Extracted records
-=-=-=-=-
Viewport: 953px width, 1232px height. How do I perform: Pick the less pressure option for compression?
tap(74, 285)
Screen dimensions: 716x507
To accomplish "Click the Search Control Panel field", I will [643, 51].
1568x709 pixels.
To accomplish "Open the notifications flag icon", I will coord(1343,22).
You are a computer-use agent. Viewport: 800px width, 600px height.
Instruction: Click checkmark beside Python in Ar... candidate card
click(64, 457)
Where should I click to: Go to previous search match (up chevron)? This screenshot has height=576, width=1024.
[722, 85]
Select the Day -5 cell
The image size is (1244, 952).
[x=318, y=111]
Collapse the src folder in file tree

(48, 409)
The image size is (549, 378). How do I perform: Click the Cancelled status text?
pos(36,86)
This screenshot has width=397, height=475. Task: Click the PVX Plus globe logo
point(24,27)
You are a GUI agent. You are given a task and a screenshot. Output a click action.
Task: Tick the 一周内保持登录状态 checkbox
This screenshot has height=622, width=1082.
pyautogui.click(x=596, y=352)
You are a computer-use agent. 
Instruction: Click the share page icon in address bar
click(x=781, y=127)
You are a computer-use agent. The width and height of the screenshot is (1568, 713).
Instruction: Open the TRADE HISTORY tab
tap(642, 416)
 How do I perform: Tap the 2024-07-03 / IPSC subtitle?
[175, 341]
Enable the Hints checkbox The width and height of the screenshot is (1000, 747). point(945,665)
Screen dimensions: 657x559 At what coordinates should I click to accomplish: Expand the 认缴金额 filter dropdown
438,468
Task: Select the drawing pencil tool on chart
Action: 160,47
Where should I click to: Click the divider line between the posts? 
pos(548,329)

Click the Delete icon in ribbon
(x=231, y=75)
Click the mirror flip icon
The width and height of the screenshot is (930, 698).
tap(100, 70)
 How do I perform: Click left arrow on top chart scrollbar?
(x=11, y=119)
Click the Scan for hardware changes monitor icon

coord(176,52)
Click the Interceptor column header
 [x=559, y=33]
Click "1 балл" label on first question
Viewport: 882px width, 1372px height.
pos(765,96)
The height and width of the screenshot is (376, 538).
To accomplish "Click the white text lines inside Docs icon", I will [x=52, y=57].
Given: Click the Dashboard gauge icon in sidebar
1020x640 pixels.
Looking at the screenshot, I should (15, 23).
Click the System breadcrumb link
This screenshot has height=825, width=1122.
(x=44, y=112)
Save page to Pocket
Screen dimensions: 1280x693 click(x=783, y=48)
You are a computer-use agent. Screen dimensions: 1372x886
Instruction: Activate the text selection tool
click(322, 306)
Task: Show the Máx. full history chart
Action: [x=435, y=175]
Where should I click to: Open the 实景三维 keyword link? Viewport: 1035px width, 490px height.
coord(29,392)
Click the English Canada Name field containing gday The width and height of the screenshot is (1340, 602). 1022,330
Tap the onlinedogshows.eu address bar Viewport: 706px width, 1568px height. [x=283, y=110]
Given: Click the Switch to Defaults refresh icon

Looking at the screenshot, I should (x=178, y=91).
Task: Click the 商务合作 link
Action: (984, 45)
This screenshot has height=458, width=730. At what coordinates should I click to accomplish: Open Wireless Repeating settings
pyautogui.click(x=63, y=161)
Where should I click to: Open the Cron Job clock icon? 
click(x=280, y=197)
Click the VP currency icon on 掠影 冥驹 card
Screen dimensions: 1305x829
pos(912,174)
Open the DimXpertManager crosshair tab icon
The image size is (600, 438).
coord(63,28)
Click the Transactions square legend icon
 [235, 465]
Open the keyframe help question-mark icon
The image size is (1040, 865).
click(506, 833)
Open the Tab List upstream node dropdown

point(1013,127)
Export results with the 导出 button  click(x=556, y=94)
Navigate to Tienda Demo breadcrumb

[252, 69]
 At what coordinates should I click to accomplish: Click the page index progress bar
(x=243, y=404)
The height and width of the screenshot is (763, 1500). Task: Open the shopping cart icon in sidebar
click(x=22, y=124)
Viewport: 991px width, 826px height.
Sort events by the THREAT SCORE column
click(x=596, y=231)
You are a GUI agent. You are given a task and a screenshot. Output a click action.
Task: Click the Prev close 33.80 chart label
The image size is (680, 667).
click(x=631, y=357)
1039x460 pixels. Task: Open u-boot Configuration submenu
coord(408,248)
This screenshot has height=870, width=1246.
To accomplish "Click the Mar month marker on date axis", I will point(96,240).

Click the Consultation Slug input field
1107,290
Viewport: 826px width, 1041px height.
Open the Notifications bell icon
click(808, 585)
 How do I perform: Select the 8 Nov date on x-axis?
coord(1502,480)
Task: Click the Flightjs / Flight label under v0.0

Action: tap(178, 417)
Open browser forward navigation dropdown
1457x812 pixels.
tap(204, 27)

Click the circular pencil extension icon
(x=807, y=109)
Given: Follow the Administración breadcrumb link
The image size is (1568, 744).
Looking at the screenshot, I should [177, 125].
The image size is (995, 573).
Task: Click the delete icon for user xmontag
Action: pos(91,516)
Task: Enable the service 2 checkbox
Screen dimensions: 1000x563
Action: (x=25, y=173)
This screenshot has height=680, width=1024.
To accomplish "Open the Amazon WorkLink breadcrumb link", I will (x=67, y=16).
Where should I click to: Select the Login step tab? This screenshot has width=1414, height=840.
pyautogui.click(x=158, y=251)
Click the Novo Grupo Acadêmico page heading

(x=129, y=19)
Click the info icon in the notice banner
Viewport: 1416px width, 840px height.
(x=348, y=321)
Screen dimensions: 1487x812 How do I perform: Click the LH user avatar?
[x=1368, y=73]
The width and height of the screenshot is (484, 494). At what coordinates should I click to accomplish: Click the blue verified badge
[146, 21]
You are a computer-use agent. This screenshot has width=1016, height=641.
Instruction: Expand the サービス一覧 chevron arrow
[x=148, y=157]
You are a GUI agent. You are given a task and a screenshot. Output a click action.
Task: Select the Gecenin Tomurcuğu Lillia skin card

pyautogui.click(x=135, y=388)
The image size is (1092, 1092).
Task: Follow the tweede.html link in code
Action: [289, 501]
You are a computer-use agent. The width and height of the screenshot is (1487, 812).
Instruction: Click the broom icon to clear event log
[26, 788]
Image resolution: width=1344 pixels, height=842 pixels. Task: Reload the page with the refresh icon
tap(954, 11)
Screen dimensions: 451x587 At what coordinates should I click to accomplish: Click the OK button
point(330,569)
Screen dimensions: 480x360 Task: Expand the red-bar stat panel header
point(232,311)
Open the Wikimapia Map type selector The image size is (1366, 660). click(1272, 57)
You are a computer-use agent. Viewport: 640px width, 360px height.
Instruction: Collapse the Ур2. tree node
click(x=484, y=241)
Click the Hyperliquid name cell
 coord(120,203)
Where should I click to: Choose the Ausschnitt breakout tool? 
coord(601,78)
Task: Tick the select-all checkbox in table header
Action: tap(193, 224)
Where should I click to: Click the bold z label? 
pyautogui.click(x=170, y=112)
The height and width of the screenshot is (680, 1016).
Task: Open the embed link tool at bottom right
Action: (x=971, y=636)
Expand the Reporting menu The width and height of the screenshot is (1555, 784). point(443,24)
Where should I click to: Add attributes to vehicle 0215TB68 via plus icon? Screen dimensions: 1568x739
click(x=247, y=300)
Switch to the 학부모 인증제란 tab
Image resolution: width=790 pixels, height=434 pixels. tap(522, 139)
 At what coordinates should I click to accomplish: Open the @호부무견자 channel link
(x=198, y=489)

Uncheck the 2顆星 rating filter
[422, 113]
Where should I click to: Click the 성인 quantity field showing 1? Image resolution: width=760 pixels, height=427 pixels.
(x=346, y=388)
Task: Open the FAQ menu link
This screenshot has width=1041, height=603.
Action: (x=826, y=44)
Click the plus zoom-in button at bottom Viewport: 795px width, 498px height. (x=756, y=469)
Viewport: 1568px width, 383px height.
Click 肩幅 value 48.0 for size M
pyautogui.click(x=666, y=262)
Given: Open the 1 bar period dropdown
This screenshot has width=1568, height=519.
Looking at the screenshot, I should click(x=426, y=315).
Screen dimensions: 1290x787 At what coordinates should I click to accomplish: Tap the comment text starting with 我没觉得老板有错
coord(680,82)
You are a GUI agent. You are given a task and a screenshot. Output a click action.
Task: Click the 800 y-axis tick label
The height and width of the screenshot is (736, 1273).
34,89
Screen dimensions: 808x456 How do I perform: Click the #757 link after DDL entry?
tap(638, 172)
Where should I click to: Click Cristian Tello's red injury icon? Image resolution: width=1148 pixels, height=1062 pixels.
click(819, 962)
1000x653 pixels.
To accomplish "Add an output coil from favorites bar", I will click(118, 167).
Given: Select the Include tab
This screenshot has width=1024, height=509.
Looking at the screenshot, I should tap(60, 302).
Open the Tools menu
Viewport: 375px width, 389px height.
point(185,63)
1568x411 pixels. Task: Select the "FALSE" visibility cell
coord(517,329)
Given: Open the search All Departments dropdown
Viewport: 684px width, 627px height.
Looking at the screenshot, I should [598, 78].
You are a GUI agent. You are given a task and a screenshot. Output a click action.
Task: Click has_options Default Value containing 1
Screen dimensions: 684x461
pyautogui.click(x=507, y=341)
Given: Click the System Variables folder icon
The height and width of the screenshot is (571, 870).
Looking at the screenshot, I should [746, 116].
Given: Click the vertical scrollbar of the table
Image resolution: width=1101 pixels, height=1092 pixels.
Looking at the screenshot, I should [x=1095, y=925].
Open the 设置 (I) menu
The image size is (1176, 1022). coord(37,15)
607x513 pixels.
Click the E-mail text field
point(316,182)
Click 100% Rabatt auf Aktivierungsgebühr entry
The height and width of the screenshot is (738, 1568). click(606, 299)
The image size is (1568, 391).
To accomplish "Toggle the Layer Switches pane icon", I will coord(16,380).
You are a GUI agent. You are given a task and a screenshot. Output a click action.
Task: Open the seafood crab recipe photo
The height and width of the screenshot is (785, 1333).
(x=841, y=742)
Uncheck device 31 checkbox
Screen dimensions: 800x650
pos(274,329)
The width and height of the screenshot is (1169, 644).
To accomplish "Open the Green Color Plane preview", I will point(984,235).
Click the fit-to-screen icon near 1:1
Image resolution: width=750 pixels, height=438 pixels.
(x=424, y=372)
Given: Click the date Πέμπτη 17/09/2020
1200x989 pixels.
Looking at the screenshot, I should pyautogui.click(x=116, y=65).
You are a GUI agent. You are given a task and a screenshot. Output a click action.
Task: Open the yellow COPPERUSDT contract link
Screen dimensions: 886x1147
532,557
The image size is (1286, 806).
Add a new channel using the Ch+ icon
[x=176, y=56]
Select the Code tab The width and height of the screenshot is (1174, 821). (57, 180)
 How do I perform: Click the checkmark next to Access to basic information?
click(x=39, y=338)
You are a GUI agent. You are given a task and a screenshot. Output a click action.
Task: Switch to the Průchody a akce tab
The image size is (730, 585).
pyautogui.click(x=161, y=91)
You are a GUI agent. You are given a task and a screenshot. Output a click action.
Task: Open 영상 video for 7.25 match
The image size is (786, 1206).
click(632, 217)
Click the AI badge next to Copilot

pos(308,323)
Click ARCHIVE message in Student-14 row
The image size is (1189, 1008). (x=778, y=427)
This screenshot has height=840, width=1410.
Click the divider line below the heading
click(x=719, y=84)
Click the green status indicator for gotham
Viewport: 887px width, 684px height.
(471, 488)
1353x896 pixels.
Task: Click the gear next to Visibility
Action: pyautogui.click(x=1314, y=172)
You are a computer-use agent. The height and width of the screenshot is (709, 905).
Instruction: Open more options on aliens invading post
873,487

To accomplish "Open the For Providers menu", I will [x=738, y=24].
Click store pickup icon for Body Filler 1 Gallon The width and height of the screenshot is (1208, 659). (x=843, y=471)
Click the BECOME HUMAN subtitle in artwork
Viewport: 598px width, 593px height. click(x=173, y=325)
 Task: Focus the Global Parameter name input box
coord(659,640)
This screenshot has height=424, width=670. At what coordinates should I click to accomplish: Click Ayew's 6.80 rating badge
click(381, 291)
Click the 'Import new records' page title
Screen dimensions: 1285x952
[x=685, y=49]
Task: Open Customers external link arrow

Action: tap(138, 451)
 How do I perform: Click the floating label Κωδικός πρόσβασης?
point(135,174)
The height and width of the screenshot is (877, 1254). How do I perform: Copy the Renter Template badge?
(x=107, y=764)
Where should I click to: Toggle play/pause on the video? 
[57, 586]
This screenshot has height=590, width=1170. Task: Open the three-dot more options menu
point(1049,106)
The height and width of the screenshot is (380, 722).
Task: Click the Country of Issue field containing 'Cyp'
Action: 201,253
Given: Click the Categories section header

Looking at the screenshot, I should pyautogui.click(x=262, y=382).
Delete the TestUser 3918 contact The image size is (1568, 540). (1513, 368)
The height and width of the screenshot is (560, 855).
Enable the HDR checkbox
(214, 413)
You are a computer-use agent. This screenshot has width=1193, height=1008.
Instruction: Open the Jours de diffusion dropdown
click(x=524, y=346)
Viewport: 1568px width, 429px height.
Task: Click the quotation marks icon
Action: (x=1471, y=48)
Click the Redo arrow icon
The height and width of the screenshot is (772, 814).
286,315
-=-=-=-=-
> [Problem]
From the records above, retype only the lines starting at the line that contains "Given: Click the date Πέμπτη 17/09/2020" and ending at the line that contains "Click store pickup", both included.

> [Your response]
Given: Click the date Πέμπτη 17/09/2020
1200x989 pixels.
Looking at the screenshot, I should pyautogui.click(x=116, y=65).
You are a GUI agent. You are given a task and a screenshot. Output a click action.
Task: Open the yellow COPPERUSDT contract link
Screen dimensions: 886x1147
532,557
The image size is (1286, 806).
Add a new channel using the Ch+ icon
[x=176, y=56]
Select the Code tab The width and height of the screenshot is (1174, 821). (57, 180)
 How do I perform: Click the checkmark next to Access to basic information?
click(x=39, y=338)
You are a GUI agent. You are given a task and a screenshot. Output a click action.
Task: Switch to the Průchody a akce tab
The image size is (730, 585).
pyautogui.click(x=161, y=91)
You are a GUI agent. You are given a task and a screenshot. Output a click action.
Task: Open 영상 video for 7.25 match
The image size is (786, 1206).
click(632, 217)
Click the AI badge next to Copilot

pos(308,323)
Click ARCHIVE message in Student-14 row
The image size is (1189, 1008). (x=778, y=427)
This screenshot has height=840, width=1410.
Click the divider line below the heading
click(x=719, y=84)
Click the green status indicator for gotham
Viewport: 887px width, 684px height.
(471, 488)
1353x896 pixels.
Task: Click the gear next to Visibility
Action: pyautogui.click(x=1314, y=172)
You are a computer-use agent. The height and width of the screenshot is (709, 905).
Instruction: Open more options on aliens invading post
873,487

To accomplish "Open the For Providers menu", I will [x=738, y=24].
Click store pickup icon for Body Filler 1 Gallon The width and height of the screenshot is (1208, 659). (x=843, y=471)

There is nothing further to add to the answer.